How many of the lines below have "April" in them? Say the number and nothing more.

___ RECORDS SUPPLIED

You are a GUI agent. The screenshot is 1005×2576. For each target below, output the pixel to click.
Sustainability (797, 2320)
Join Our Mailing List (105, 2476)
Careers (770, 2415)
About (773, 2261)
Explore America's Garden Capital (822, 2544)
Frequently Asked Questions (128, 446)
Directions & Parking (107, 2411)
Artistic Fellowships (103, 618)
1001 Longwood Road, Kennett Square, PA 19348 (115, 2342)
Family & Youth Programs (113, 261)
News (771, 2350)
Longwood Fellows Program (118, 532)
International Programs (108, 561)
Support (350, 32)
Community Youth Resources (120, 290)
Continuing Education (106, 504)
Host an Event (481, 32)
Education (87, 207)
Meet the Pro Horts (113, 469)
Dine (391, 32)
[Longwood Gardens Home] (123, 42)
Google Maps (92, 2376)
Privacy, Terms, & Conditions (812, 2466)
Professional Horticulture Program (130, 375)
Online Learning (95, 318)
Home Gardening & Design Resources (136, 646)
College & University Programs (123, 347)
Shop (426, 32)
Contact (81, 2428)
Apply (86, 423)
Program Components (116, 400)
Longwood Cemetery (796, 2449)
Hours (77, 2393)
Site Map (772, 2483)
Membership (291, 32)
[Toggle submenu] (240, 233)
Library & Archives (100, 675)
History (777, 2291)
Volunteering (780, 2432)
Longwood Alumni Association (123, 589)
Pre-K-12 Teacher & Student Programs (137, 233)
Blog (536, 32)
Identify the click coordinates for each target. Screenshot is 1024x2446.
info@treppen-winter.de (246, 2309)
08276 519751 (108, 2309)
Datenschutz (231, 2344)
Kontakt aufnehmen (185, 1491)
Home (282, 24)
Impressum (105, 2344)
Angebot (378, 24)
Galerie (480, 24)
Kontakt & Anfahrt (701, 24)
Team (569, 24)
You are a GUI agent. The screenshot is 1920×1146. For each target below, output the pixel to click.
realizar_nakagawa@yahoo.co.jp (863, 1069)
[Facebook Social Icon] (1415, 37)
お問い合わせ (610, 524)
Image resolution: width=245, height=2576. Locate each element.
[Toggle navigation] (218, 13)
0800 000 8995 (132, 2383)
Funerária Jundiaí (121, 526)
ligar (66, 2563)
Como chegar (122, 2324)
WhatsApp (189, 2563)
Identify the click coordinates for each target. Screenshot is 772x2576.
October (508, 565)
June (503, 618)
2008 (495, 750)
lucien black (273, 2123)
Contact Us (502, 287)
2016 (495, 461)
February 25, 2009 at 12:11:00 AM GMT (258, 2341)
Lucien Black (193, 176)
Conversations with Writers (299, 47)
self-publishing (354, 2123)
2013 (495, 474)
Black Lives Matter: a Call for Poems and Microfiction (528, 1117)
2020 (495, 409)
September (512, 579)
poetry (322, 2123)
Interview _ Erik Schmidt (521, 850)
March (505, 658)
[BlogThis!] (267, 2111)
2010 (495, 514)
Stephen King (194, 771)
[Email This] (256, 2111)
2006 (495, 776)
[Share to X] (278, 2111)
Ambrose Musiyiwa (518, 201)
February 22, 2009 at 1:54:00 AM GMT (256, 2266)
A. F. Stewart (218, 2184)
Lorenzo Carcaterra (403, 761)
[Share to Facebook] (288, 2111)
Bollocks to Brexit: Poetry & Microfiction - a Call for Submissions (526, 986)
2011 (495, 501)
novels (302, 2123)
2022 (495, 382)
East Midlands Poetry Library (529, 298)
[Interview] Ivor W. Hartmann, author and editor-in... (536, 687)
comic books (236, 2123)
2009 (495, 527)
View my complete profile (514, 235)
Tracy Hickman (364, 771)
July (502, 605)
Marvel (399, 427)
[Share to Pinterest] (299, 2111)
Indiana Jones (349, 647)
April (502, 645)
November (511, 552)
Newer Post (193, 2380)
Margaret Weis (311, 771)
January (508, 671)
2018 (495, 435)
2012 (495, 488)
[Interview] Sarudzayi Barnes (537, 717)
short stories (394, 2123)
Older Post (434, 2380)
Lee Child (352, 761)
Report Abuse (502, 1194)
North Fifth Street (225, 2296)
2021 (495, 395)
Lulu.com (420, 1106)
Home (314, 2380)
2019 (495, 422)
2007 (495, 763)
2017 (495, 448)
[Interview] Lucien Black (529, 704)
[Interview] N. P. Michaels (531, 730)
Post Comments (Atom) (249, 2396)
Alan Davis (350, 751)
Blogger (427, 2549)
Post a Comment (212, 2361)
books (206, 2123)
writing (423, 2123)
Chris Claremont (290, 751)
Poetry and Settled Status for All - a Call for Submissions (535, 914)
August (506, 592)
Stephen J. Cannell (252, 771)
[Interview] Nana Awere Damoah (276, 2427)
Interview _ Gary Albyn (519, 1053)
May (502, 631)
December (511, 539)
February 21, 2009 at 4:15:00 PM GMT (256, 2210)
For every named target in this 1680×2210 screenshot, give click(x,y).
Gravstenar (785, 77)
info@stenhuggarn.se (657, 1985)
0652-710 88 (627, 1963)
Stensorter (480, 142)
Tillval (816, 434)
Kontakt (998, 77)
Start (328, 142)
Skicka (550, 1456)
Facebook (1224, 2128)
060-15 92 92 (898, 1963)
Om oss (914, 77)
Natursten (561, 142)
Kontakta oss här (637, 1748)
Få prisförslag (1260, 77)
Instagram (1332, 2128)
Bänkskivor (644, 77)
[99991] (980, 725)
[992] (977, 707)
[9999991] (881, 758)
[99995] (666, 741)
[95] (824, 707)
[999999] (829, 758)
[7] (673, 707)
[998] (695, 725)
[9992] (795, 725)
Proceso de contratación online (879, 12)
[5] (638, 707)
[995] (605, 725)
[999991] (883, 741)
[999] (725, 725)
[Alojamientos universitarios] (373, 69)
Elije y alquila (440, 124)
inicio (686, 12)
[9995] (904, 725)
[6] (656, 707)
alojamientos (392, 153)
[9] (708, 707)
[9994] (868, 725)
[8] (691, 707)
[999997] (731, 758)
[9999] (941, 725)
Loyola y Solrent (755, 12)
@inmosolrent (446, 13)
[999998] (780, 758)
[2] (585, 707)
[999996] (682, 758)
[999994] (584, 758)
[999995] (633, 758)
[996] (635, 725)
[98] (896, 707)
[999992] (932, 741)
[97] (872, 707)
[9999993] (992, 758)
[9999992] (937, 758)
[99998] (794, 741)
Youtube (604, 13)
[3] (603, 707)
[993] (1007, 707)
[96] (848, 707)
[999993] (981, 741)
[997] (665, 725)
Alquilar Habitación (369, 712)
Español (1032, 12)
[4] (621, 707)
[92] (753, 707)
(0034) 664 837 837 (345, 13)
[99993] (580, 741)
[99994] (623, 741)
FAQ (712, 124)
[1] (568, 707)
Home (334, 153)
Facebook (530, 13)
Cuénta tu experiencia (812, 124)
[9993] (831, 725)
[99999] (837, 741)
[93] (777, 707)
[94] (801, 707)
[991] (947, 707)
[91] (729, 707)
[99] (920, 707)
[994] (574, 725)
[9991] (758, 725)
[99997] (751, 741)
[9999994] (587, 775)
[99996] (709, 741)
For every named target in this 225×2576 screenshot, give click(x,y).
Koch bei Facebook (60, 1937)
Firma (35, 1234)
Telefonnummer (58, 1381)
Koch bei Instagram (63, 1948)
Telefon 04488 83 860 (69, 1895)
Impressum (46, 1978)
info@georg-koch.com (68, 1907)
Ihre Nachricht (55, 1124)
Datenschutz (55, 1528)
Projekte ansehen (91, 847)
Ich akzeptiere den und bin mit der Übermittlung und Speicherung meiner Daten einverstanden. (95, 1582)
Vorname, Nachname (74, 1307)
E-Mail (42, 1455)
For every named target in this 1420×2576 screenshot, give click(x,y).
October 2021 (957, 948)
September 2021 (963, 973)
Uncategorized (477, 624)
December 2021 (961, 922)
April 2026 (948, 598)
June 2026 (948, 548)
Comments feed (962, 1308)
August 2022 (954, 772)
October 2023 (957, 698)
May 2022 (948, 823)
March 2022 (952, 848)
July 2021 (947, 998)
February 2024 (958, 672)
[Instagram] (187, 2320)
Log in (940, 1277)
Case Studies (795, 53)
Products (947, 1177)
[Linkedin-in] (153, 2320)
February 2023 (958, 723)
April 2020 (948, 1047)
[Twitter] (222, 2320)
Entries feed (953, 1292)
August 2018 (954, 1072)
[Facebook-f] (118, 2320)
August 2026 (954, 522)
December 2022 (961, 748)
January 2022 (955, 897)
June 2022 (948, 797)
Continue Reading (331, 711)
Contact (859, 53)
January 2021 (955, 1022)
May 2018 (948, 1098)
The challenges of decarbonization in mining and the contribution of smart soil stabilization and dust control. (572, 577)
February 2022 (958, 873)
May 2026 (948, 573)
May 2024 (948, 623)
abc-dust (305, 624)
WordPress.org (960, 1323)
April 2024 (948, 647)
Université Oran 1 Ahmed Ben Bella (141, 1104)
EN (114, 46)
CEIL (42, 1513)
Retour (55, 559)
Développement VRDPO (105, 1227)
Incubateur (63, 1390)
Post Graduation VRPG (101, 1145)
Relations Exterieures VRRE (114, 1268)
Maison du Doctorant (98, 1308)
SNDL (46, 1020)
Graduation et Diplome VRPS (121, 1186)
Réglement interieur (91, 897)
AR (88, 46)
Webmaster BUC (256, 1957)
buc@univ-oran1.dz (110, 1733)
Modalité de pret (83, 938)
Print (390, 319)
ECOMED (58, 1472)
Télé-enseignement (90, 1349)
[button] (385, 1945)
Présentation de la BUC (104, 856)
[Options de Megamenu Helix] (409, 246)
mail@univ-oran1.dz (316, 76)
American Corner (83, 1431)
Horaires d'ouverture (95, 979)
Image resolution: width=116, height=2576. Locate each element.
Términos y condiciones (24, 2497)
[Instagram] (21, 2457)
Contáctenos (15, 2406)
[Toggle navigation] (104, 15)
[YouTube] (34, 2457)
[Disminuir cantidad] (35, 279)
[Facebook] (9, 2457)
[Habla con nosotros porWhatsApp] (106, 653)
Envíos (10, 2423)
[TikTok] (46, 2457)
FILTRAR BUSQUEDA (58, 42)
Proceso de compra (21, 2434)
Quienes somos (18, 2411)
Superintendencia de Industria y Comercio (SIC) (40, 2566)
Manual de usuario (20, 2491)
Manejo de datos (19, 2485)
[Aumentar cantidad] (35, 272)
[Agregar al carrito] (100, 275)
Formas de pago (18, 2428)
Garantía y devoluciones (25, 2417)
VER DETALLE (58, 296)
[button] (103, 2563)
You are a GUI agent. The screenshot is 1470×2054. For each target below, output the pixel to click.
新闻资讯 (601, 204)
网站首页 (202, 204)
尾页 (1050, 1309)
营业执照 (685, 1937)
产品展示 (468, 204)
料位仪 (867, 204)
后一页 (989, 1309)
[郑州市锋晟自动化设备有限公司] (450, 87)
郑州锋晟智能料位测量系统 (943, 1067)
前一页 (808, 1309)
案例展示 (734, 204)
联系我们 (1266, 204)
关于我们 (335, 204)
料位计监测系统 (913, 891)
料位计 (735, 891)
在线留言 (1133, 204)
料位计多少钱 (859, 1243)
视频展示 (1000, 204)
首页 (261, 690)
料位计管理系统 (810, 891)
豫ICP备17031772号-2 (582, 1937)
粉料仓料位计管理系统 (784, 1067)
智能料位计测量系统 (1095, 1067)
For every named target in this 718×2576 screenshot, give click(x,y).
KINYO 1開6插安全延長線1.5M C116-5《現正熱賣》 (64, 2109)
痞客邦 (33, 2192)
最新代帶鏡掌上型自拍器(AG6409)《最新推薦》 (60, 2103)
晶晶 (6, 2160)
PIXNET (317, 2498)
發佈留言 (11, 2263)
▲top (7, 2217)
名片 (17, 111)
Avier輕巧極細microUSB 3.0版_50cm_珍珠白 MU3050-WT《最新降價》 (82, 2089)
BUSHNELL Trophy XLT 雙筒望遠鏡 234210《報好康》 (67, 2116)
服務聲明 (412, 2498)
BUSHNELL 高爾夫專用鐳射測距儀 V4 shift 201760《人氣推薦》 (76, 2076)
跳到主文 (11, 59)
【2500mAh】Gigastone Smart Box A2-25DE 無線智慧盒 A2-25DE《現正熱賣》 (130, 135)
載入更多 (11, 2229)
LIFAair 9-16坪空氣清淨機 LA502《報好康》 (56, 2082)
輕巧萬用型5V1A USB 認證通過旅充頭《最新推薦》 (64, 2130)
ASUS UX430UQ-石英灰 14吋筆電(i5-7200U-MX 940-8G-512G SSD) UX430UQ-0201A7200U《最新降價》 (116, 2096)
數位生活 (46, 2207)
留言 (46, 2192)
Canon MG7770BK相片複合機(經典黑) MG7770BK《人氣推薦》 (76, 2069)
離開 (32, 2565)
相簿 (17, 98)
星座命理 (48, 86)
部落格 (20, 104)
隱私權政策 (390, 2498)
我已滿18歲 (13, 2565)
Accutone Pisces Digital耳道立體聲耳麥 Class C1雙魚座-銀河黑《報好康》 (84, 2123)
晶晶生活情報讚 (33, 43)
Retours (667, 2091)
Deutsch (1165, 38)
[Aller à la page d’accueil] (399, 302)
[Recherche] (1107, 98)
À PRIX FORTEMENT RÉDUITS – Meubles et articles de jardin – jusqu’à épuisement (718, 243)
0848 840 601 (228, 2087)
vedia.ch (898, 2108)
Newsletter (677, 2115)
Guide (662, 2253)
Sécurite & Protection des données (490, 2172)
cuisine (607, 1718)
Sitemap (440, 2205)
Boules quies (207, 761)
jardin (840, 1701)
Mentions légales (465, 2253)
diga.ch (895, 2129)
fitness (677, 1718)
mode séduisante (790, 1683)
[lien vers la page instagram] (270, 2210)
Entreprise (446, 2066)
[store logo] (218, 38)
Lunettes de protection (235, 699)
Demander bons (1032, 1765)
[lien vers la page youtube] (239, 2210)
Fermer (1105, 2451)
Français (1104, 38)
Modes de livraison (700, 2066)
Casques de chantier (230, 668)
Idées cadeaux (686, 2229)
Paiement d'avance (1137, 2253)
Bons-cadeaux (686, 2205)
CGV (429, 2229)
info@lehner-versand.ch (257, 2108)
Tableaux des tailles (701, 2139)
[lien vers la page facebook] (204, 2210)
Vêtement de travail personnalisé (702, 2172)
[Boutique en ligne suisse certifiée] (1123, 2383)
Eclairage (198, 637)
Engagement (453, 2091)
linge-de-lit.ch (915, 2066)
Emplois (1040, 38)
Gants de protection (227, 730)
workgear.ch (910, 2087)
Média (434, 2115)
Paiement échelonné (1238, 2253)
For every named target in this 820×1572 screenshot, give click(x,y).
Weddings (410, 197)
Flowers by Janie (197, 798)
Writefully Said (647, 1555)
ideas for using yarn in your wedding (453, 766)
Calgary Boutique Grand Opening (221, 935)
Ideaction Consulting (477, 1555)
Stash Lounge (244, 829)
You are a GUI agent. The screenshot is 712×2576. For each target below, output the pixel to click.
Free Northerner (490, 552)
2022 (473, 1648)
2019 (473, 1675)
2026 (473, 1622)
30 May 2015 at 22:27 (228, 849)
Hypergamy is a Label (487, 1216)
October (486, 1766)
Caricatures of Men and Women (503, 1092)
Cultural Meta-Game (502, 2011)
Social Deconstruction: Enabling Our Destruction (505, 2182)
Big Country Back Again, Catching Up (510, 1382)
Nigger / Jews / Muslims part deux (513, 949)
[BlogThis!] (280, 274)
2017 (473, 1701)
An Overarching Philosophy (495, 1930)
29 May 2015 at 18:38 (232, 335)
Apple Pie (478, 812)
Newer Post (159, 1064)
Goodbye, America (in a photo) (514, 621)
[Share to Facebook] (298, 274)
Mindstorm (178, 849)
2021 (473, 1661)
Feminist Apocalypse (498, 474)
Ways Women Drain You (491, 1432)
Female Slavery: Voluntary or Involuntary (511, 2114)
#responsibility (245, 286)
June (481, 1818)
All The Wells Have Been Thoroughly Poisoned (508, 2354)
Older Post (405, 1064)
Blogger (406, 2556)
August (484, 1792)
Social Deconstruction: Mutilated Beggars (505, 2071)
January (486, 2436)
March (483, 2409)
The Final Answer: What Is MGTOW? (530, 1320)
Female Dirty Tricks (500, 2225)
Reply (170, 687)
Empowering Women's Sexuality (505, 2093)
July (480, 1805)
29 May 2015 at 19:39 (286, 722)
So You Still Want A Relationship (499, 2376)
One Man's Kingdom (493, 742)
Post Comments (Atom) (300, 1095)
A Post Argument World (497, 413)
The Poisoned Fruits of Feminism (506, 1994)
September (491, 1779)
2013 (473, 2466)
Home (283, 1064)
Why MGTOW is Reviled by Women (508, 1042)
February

______

## THE ANSWER
4